Alibaba Cloud Elasticsearch provides some commands for you to create manual snapshots for the index data stored on your Elasticsearch cluster, store the snapshots in a shared repository, or restore data from the snapshots. This topic describes how to create manual snapshots and restore data from the snapshots.

Precautions

  • Before you use these commands to create manual snapshots for your index data or restore data from the snapshots, make sure that your cluster is in a normal state. Otherwise, the creation of the manual snapshots or the restoration of the data is affected.
  • Snapshots store only index data. The following information of an Elasticsearch cluster is not stored in snapshots: monitoring data (such as indexes whose names start with .monitoring or .security_audit), metadata, translogs, configurations, software packages, built-in and custom plug-ins, and logs.
  • You can run all the code provided in this topic in the Kibana console of your Elasticsearch cluster. For more information, see Log on to the Kibana console.

Prerequisites

Object Storage Service (OSS) is activated, and an OSS bucket is created.
Notice The storage class of the OSS bucket must be Standard. Elasticsearch does not support the Archive storage class. In addition, the OSS bucket must reside in the same region as your Elasticsearch cluster.
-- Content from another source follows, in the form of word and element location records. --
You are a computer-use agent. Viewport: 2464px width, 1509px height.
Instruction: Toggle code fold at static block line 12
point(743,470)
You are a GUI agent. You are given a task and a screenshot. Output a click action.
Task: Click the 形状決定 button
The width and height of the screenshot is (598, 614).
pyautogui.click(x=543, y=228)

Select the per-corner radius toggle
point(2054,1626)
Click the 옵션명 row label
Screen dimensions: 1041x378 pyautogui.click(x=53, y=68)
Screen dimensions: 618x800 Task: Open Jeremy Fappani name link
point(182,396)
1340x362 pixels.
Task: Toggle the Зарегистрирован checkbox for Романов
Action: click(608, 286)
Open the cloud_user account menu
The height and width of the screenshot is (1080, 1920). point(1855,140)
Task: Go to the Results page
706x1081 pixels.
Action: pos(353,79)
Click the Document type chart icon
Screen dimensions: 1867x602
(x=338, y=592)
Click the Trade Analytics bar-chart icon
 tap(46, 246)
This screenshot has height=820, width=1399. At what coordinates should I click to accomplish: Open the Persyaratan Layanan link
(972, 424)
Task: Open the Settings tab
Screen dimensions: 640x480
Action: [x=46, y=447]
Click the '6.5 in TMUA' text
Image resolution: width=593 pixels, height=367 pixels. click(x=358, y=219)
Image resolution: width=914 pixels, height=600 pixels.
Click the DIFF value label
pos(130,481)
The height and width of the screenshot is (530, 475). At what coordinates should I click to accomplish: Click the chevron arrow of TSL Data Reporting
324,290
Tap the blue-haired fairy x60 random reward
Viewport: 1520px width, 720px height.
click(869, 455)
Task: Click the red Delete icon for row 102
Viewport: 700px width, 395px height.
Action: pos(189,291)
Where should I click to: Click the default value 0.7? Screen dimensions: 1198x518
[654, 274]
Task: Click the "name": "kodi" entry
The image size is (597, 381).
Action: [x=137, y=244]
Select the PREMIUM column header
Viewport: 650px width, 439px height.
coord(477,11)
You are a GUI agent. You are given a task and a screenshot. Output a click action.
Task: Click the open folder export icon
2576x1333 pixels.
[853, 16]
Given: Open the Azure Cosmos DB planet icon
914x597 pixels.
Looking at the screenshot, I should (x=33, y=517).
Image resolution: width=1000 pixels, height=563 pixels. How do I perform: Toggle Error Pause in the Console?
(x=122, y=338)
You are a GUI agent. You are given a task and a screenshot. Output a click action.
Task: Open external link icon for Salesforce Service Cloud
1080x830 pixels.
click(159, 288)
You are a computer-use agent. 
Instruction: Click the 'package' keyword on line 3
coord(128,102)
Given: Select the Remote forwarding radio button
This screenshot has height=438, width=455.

For more information, see Activate OSS and Create buckets.

Create a repository

Create a repository named my_backup.
Notice When you create a repository, use the PUT request method. When you update the settings of the newly created repository, use the POST request method rather than the PUT request method. If you use the PUT request method for the update, the settings of existing repositories are also updated.
PUT _snapshot/my_backup/
{
    "type": "oss",
    "settings": {
        "endpoint": "http://oss-cn-hangzhou-internal.aliyuncs.com",
        "access_key_id": "xxxx",
        "secret_access_key": "xxxxxx",
        "bucket": "xxxxxx",
        "compress": true,
        "chunk_size": "500mb",
        "base_path": "snapshot/"
    }
}
Parameter Description
endpoint The internal endpoint of the OSS bucket. For more information about how to obtain the endpoint, see Regions and endpoints.
access_key_id The AccessKey ID of your account. For more information about how to obtain the AccessKey ID, see Obtain an AccessKey pair.
secret_access_key The AccessKey secret of your account. For more information about how to obtain the AccessKey secret, see Obtain an AccessKey pair.
bucket The name of the OSS bucket. For more information about how to obtain the name, see Create buckets.
compress Specifies whether the data compression feature is enabled for snapshots. Valid values:
  • true: indicates that the data compression feature is enabled for snapshots. This feature applies only to index metadata, including the mappings and settings of indexes.
  • false: indicates that the data compression feature is disabled for snapshots. The default value is false.
chunk_size If you want to upload large volumes of data to the OSS bucket, you can upload the data in multiple parts. In this case, you can use this parameter to set the size of each part. If the size of a part reaches the value of this parameter, the excess data is distributed to another part.
base_path The start location of the repository. The default value is the root directory.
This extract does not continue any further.